And it almost always comes back to some significant leases that had some potential rollover in the next 12 months. We just want to keep looking at that to see if that causes a problem with debt service coverage.
Andrew Terrell : Understood. And do you have average occupancy across those 52?
Anthony Chalfant : We didn’t calculate that. And we’re looking kind of at a more one-off each loan on a kind of a standalone basis.
Andrew Terrell : Got it. Okay. And sorry, I might have missed this earlier in the prepared remarks, but an estimated tax rate moving forward?
Donald Hinson : Yes, that was 16.3%.
Operator: We now turn to Kelly Motta with KBW.
Kelly Motta : Most of might have been asked and answered already. I appreciate all the color across multiple items. I guess turning back to the loan growth and kind of what you’ve done with your expansion to Idaho and your Eugene. Maybe if you could provide how much of the incremental growth is coming from kind of newer open branches and how those are tracking relative to what you’ve laid out in terms of your expectations?
Bryan McDonald : Kelly, this is Bryan. Slide 10 of the deck has detail on a couple of the MSAs, Seattle at the top and then the one at the bottom Oregon, includes all of the new teams, excluding Boise, which just opened here this year. So you can see there that in 2022 and then the quarterly numbers after that. So you can see the growth since those teams started reflected there in that. Of course, we have some existing teams down there in the market as well. But we put the slide in there just trying to show a picture of how the market’s changing with those new teams. And then to your other question in terms of how the loan growth is performing relative to the targets that we set out, we’re at those targets or above them versus what we had originally anticipated.
Kelly Motta : Great. That’s super helpful. Maybe last for me and then I’ll step back. There’s obviously been a lot of focus on several markets out West, Seattle, Portland. Can you give us an update on kind of what you’re seeing and any relative differences across your markets that we should be aware about?

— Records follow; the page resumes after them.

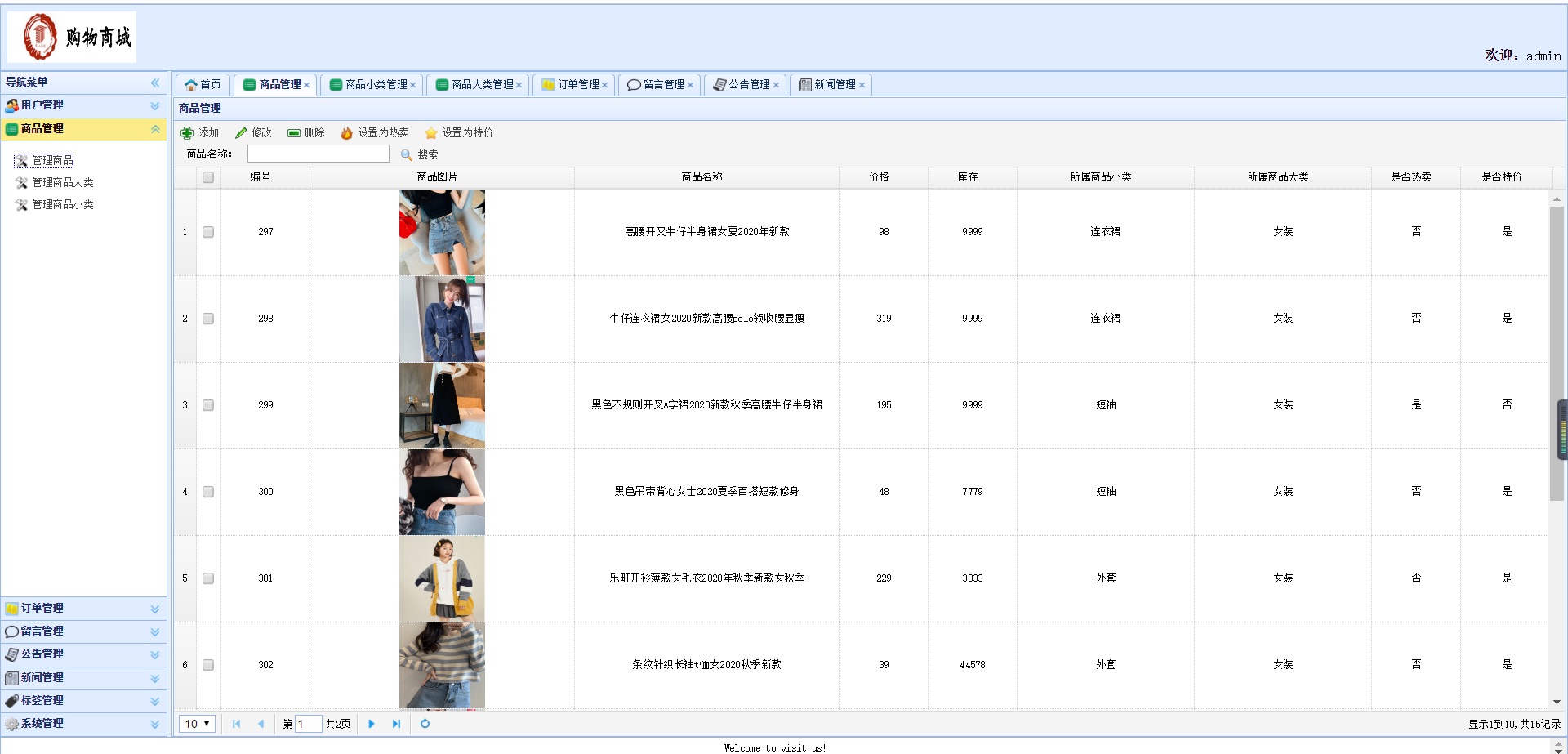Click the 商品名称 search input field
Screen dimensions: 1568x754
[x=318, y=154]
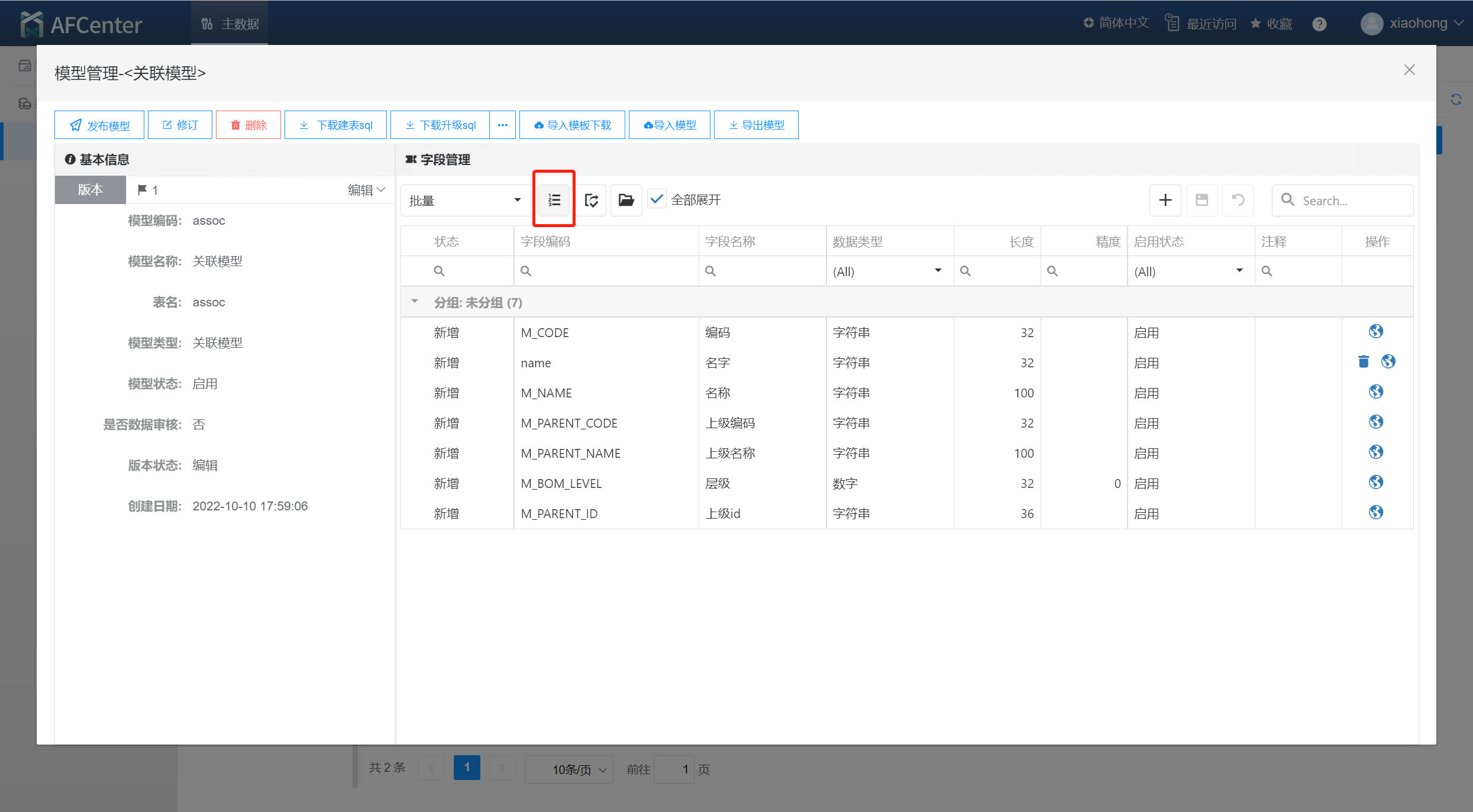Click the undo arrow icon
The image size is (1473, 812).
[x=1238, y=200]
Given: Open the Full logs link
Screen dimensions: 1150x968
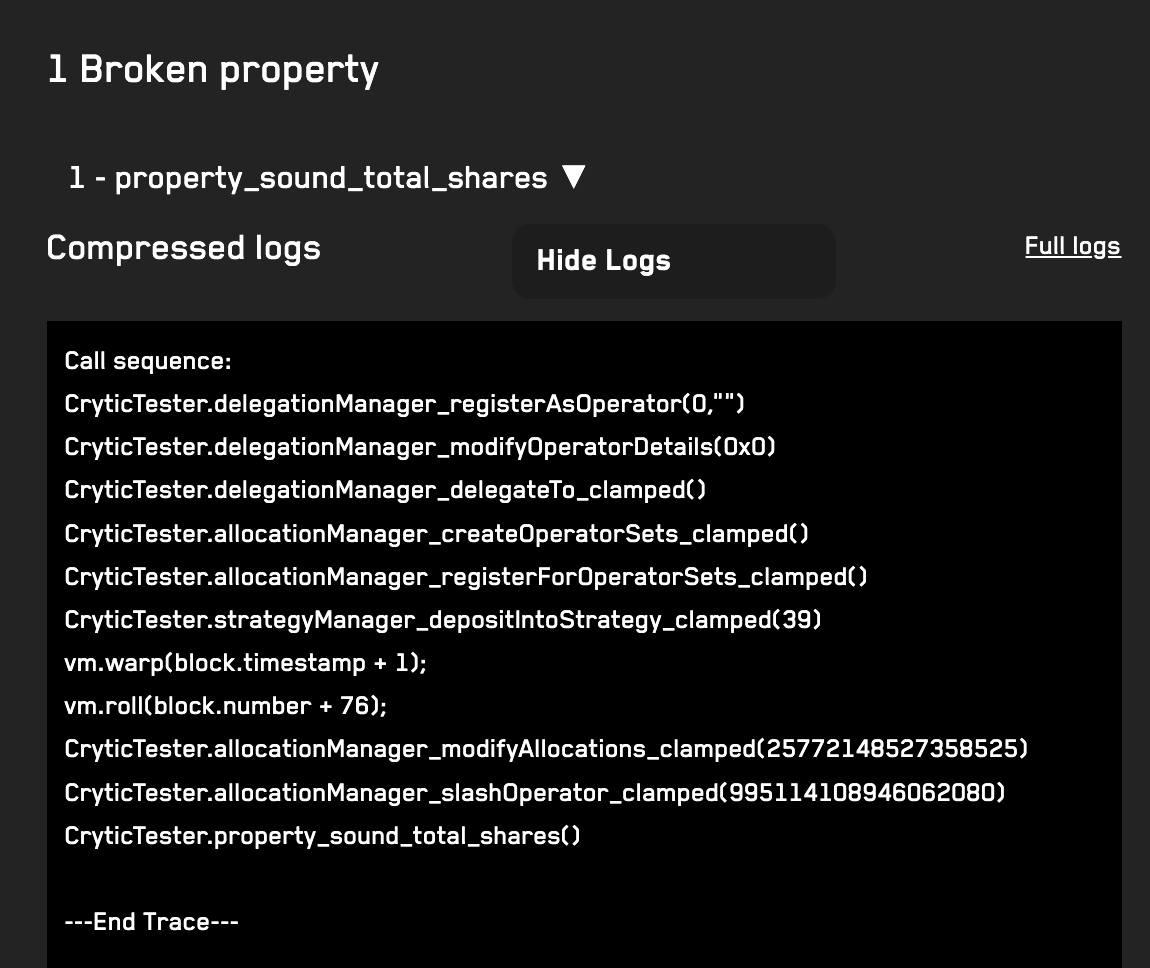Looking at the screenshot, I should pos(1072,246).
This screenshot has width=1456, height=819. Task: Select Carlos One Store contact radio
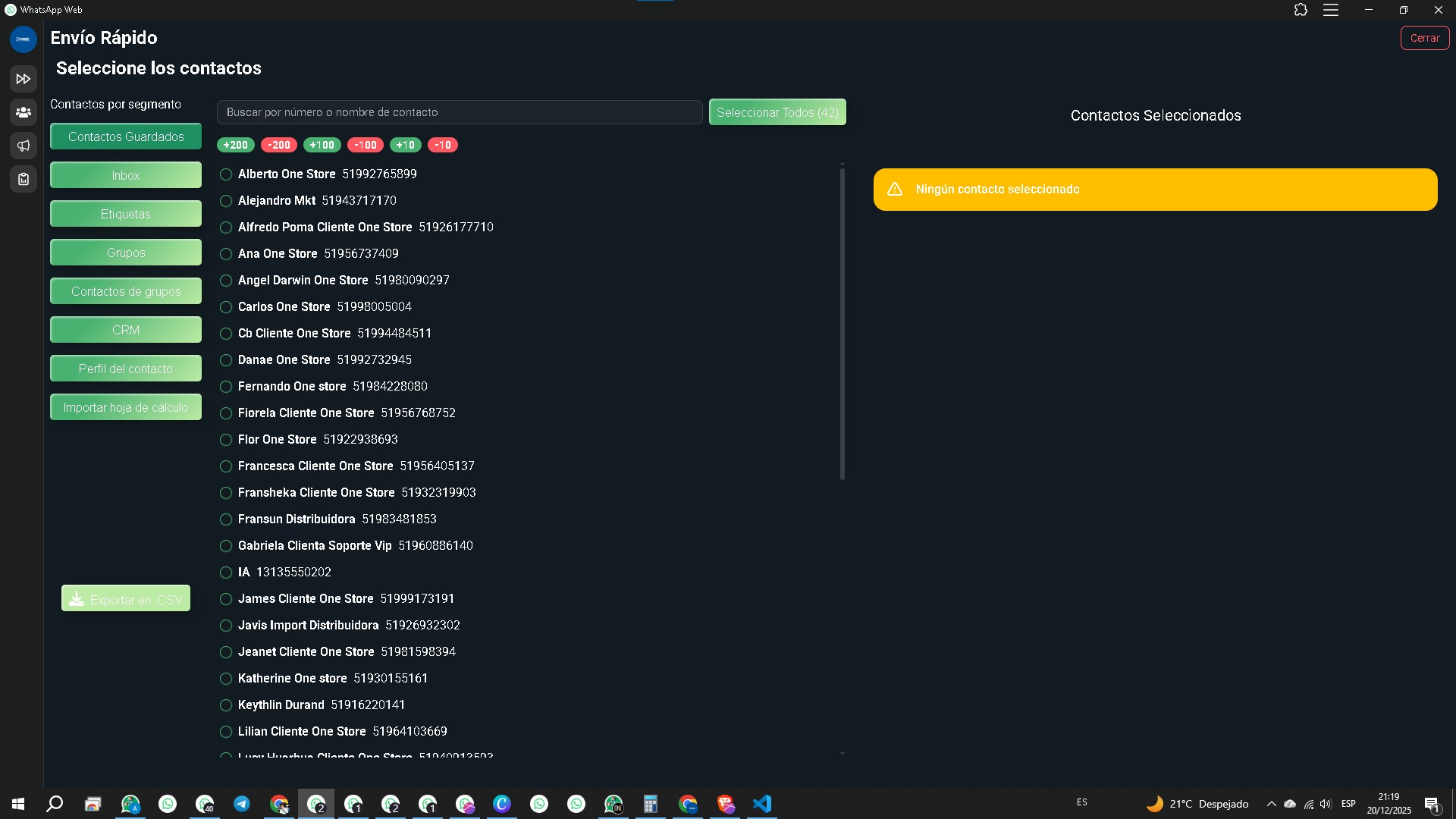point(225,307)
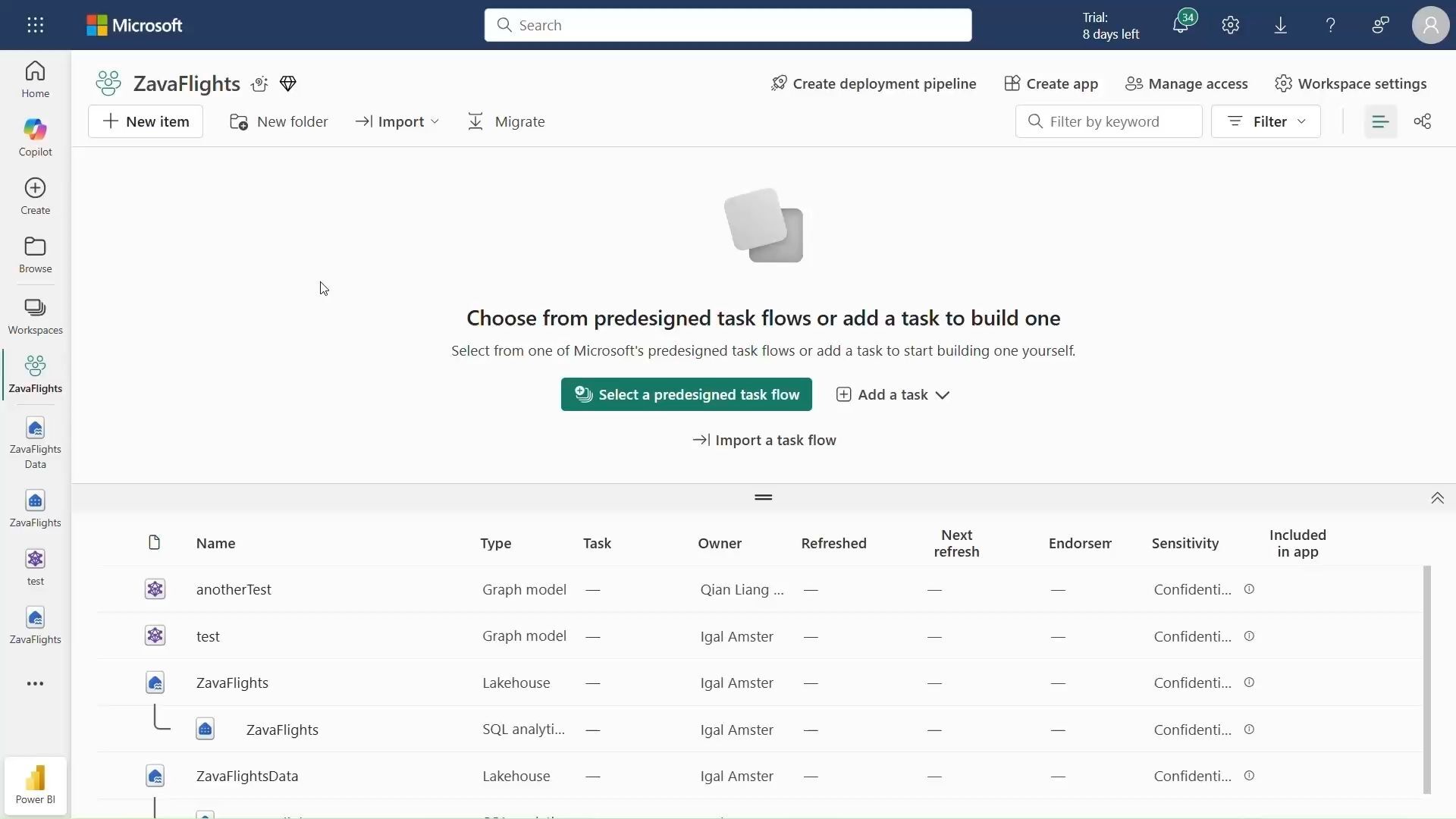
Task: Expand the Import dropdown
Action: [x=397, y=121]
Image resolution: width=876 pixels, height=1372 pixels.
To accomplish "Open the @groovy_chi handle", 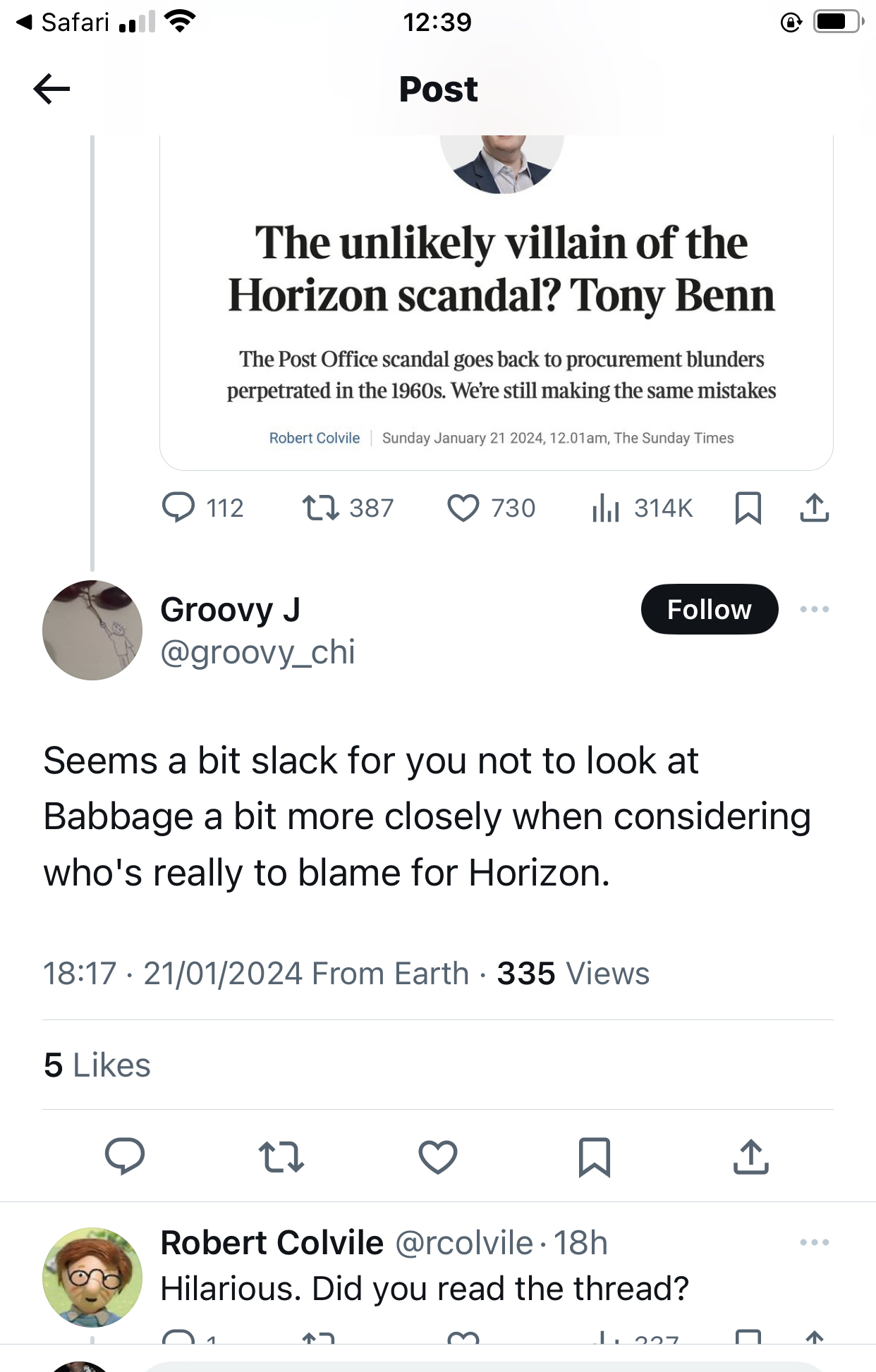I will tap(257, 652).
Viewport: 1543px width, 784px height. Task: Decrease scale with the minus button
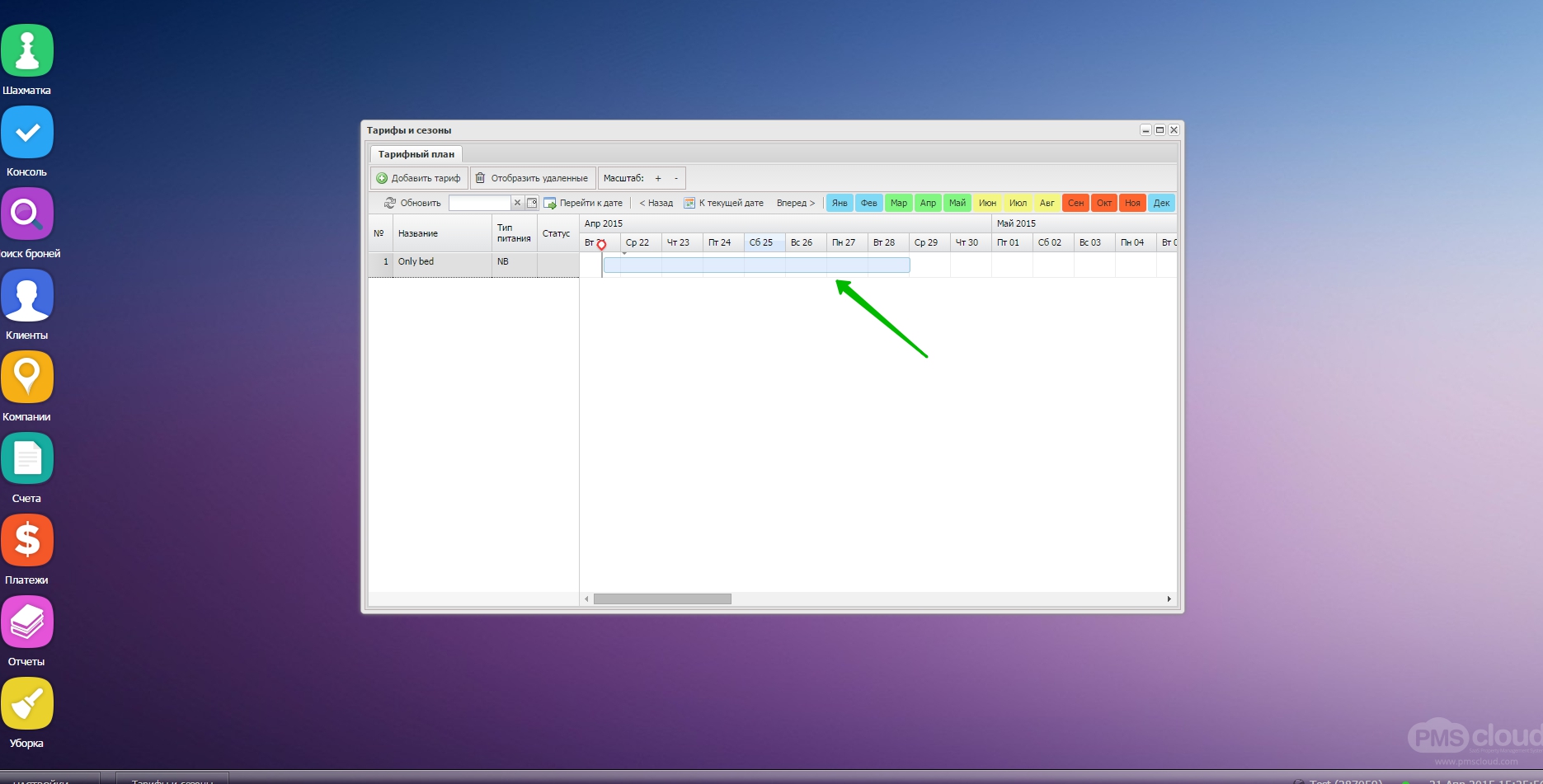(x=676, y=178)
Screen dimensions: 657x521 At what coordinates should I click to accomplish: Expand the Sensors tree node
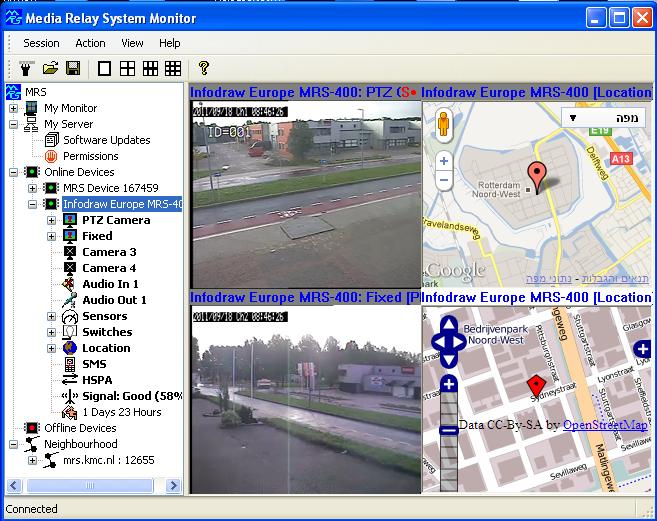[x=52, y=316]
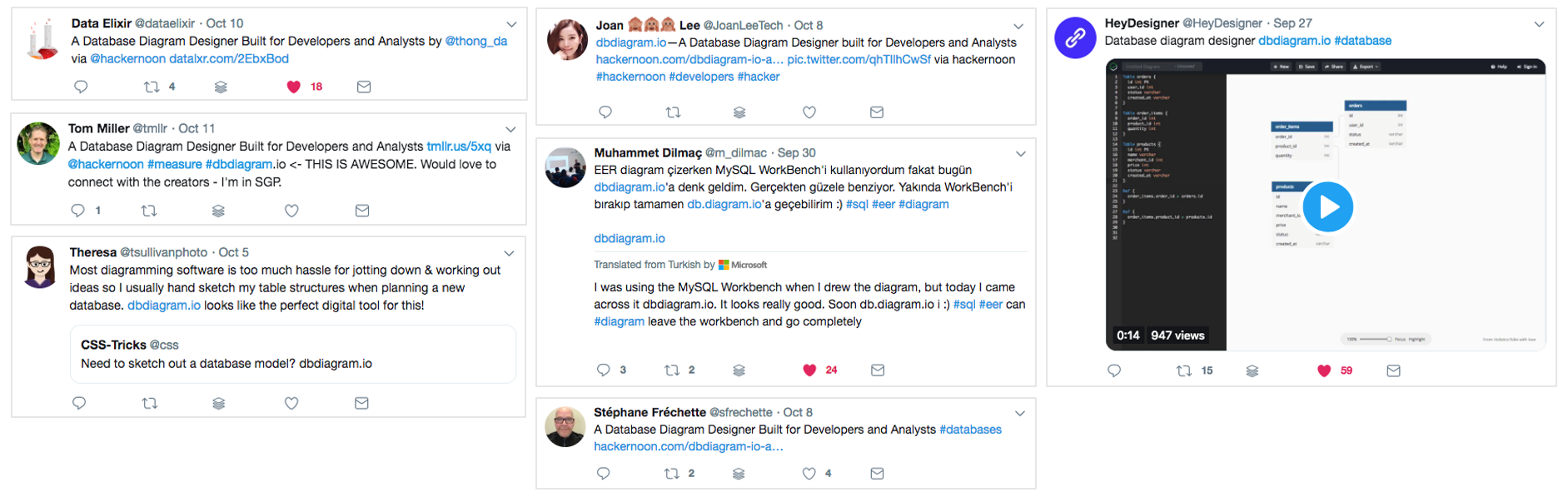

Jeffrey Deuel : I think, Kelly, we continue to see the major metro areas improve. Just as an example, if you use — we typically use the level of road traffic as the example. And this morning, I just heard more than one person complaining about how bad the traffic is, which is an indicator of vitality in the region. But the downtown areas are coming back slowly. Seattle is looking better and better. Bellevue has always looked great through the whole pandemic. Portland is a little bit slower to come back, but they are making progress. I’ve been down there a few times over the last couple of months. And I can — there’s more activity on the street during the day. There’s more restaurants open, and it — none of the downtown areas have that flawless feeling that we felt during the depths of the pandemic. It’s also a summertime here, so the sun is out every single day. It makes it a lot nicer too. So things are looking up.
Kelly Motta : I’ll step back. I appreciate the color and never thought we’d be cheering traffic, but good to hear.
Jeffrey Deuel : Yes. It is an odd ball, irony. But we’re happy to see it too and lots of trucks moving things around as well.
Operator: [Operator Instructions] We now turn to Tim Coffey with Janney.
Timothy Coffey : Jeff, I want to see if I can put some context around your comment at the beginning of the call about deposit pressures remaining through year-end. Are you talking about the expectation that deposit rates could increase materially from where they are now or that they would remain in kind of the range of where they’re at right now?